I haven’t touched on the subject of ‘chasers’ for a while, but I want to talk about another group of people who export transgender women: closeted bisexual men.
I was talking to a guy on Tinder earlier and he seemed pretty nice at first. But then he told me he wants someone to accept him for who he is, but I already knew what he was going to say before he actually said it. He told me that he was bisexual and as we talked more, I became increasingly uneasy as he started using terms such as “top” and “bottom” which trigger my dysphoria. He’d asked me earlier on if I was post op, but I refused to answer. But in the end., I told him that I was post-op and couldn’t give him anything different from a cisgender woman. He instantly blocked me, which didn’t surprise me. Like several other closeted bisexual men (only one woman has ever done this to me), he wanted a girl with a penis that could fuck him like a man.
I am actually quite repulsed by th selfish actions of such men. It has nothing to do with their sexuality as I am bisexual myself, but it is the callous and disrespectful way that some of them exploit transgender women. They have no regard for the fact that they could trigger someone’s dysphoria in one of the worst and most degrading ways. In my case, he didn’t care that I’d told him that I was sexually assaulted a year ago and that I didn’t want to talk about sex.
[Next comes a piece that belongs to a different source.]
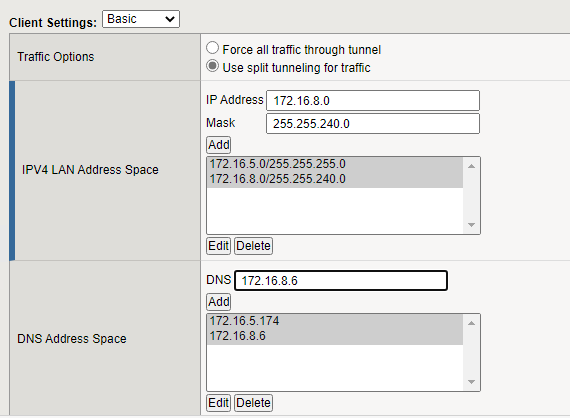Select 172.16.8.6 in the DNS list

334,336
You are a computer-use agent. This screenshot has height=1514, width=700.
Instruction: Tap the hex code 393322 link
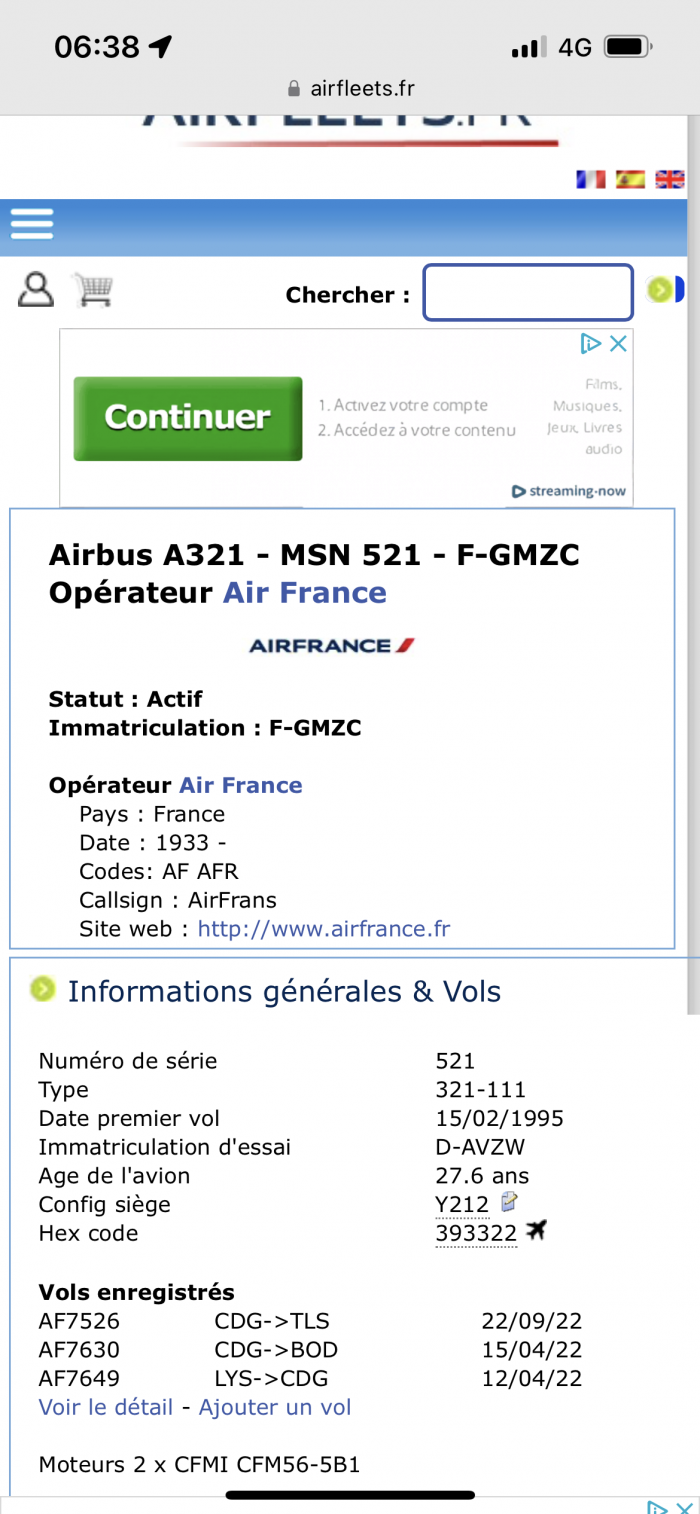[476, 1234]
I know I’m hardly an advocate for the transgender community, but I’m sick and tired of chasers. They assume that transgender women have male sex drives and are quite happy to use whatever parts they have. This assumption is both wrong and dangerous. I’m sure some pre-op transgender women are not as opposed to it as I am, but I believe they are the minority, rather than the majority.
The best advice I can give to girls like me that are attracted to men is to tell them you’re post-op. You’ll scare away the chasers and the closeted bisexual men looking to experiment with you. Do not do anything you’re not comfortable with, even if you’re lonely like I am and would love to find a boyfriend.
As for the men in question, if you want someone to fuck you like a man, ask a man and leave transgender women alone, unless you are willing to see us as women and treat us in accordance with our gender identify. I don’t mind helping men or women come to terms with their sexuality, but DO NOT use me or any other transgender woman as an experiment. To put it bluntly, fuck off.